LES RUPTEURS DANS LA CHAINE DES ACCORDS ET L'ASPECT COGNITIF DES PHENOMENES D'ACCORD


En français, sitôt que l'accord transite par un relatif, il hésite. L'article de Daniel Luzzati et Reza Mir-Samii propose pour en rendre compte l'idée du fenêtrage. Lieu de transition, le relatif exige une double orientation à la fois vers l'amont et vers l'aval. D'où un conflit cognitif et une priorité indue accordée à l'une ou à l'autre de ces directions selon les conditions d'énonciation.
C'est également de ce phénomène de tension que fait état l'article de Sabine Boucheron. Son analyse porte sur la relation d'accordage qui s'établit entre le sujet et le verbe quand le sujet au singulier est séparé du verbe par un groupe nominal au pluriel "décroché" entre tirets. Selon que la dynamique choisie est centripète ou centrifuge, l'accord se fera au pluriel ou ne se fera pas.

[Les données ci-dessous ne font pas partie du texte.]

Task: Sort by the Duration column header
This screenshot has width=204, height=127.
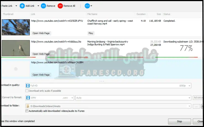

Mais comment les locuteurs eux-mêmes expliquent-ils leurs erreurs d'accord? L'étude de J.-P. Jaffré et D. Bessonnat, fondée sur des entretiens avec les élèves et les explications fournies par ceux-ci, montre que, dans la plupart des cas, l'erreur résulte d'une difficulté à gérer les données linguistiques en raison de l'encombrement de la mémoire de travail par le traitement de l'information graphique.

Le thème de l'accord relève donc de problématiques passablement hétérogènes. La diversité des articles ici rassemblés permettra, on l'espère, d'en convaincre comme de faire saisir les relations que l'on peut établir entre elles.